I think I’ve done a piss poor job telling people what my book is about. Here’s another sad attempt.
My Babylon is the story of a man obsessed with his lost love. He goes so far as to try and create a replacement for her using magick, which requires the theft of a body. His plan works, and of course, he doesn’t get what he’s expecting. Through her creation he learns that he has a much bigger role to play, and that she may be a form of salvation not only for him, but for others.
As usual, my friend Steve Loy does a much better job describing my books than I do. While he may not tell you the plot, he captures the feel of the story perfectly. Here are his reviews.
My Babylon is a serialized novel in five parts. I’ve read all of them, but will consider each segment separately within its own review. This first episode, Body, is by far the most creepy of the five.

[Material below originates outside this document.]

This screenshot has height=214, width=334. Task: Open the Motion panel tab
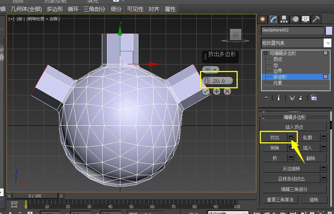295,19
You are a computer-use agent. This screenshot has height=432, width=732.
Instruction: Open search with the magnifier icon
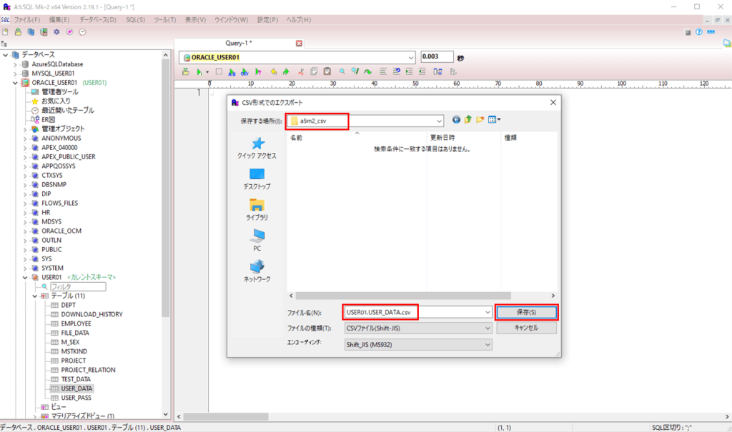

The development of the misanthropic main character is every bit as realistic and unnerving as the main character in Dostoyevky’s Crime and Punishment, but with much more of a lean toward horror. The character is also equally as complex as that in Dostoyevsky’s other psychological tour de force, Notes From Underground. It’s interesting and unsettling to see the extents this character goes to rationalize his horrific behavior. Wilber certainly understands psychological character development.
This chapter of the My Babylon series would not normally have been my cup of tea, so to speak, as eroticism doesn’t do much for me. But the care taken with the psychological development of the main character, as well as that of the title character, was everywhere evident and mesmerizing to watch unfold. Not for the timid this book, but well worth it. The main character’s motivations are laid bare here, which somewhat humanize a man who, from part one of the series, the reader might not have wanted to meet on a lonely street at night. Still might not, but you no longer see him as a monster.
In this chapter of the story, the exposition is pretty much over and the plot really takes off. And, in true Wilber style, it takes off in a direction you don’t expect. Without giving too much away, it was fascinating to see the author’s play on “the monster”. He kind of makes you wonder where that role is best hung, on the actual monster or on the people who surround it. The main character enters a struggle over what he should do, why he should do it, and who might wish to do something to him. And all of this careens entirely out of his control. If you were disturbed by the main character so far, you’ll love the messes he gets himself into. The universe believes in payback.
In this segment of the My Babylon story, the protagonist continues his free fall through confusion and lack of control. His world is reforming around him and he can neither influence nor guess at its final form. We don’t get to that final form in this section, but we get some surprising and surreal double-takes as some of the thematic and plot questions are answered for us.
This is the last segment of My Babylon, but it is by no means a long denouement. It begins at the ultimate climax of the overall story, but the resolution of those events is a long time coming. Whereas most books hit a climax and begin their downward curve to the end, this one maintains the tension for quite some time, and even ups the ante when you think it should begin letting off steam. In the end, you’re left with the sense of a masterfully conceived protagonist who gives credence to the idea of the unsympathetic character. It also maintains an orbiting cluster of supporting characters who are interesting in their own right but also necessary to the development of the protagonist.